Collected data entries
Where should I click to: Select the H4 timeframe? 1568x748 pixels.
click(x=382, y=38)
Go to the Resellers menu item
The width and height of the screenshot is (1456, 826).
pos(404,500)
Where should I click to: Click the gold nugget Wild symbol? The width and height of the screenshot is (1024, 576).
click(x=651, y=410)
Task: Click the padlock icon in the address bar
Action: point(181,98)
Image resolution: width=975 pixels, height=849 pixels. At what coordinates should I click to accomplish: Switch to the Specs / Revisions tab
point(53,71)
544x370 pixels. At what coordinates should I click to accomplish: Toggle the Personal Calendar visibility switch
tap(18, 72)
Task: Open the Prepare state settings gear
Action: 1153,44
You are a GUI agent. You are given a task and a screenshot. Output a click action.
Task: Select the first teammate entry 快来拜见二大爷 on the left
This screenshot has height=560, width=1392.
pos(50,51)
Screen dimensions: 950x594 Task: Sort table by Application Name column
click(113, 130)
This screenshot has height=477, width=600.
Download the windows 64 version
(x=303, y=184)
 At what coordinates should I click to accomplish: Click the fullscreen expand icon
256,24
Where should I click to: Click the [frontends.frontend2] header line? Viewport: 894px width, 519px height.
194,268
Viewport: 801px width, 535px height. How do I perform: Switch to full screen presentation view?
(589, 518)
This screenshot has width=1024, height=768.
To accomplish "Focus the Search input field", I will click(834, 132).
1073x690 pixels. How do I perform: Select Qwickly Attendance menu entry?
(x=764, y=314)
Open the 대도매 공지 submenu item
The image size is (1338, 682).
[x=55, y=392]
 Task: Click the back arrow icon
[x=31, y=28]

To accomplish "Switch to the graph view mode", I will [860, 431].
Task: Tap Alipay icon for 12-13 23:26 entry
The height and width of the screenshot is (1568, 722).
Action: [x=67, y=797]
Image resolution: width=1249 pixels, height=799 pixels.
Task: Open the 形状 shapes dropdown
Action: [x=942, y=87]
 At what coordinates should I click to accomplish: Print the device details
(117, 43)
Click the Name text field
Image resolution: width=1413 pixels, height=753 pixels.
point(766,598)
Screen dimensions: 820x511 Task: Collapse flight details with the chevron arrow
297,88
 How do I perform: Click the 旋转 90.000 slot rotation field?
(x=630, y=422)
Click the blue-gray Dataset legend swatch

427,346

ASSIGNED TASK: Each line of the records should be repeated exactly as it stands.

TASK OUTPUT:
Where should I click to: Select the H4 timeframe? 1568x748 pixels.
click(x=382, y=38)
Go to the Resellers menu item
The width and height of the screenshot is (1456, 826).
pos(404,500)
Where should I click to: Click the gold nugget Wild symbol? The width and height of the screenshot is (1024, 576).
click(x=651, y=410)
Task: Click the padlock icon in the address bar
Action: point(181,98)
Image resolution: width=975 pixels, height=849 pixels. At what coordinates should I click to accomplish: Switch to the Specs / Revisions tab
point(53,71)
544x370 pixels. At what coordinates should I click to accomplish: Toggle the Personal Calendar visibility switch
tap(18, 72)
Task: Open the Prepare state settings gear
Action: 1153,44
You are a GUI agent. You are given a task and a screenshot. Output a click action.
Task: Select the first teammate entry 快来拜见二大爷 on the left
This screenshot has height=560, width=1392.
pos(50,51)
Screen dimensions: 950x594 Task: Sort table by Application Name column
click(113, 130)
This screenshot has height=477, width=600.
Download the windows 64 version
(x=303, y=184)
 At what coordinates should I click to accomplish: Click the fullscreen expand icon
256,24
Where should I click to: Click the [frontends.frontend2] header line? Viewport: 894px width, 519px height.
194,268
Viewport: 801px width, 535px height. How do I perform: Switch to full screen presentation view?
(589, 518)
This screenshot has width=1024, height=768.
To accomplish "Focus the Search input field", I will click(834, 132).
1073x690 pixels. How do I perform: Select Qwickly Attendance menu entry?
(x=764, y=314)
Open the 대도매 공지 submenu item
The image size is (1338, 682).
[x=55, y=392]
 Task: Click the back arrow icon
[x=31, y=28]

To accomplish "Switch to the graph view mode", I will [860, 431].
Task: Tap Alipay icon for 12-13 23:26 entry
The height and width of the screenshot is (1568, 722).
Action: [x=67, y=797]
Image resolution: width=1249 pixels, height=799 pixels.
Task: Open the 形状 shapes dropdown
Action: [x=942, y=87]
 At what coordinates should I click to accomplish: Print the device details
(117, 43)
Click the Name text field
Image resolution: width=1413 pixels, height=753 pixels.
point(766,598)
Screen dimensions: 820x511 Task: Collapse flight details with the chevron arrow
297,88
 How do I perform: Click the 旋转 90.000 slot rotation field?
(x=630, y=422)
Click the blue-gray Dataset legend swatch

427,346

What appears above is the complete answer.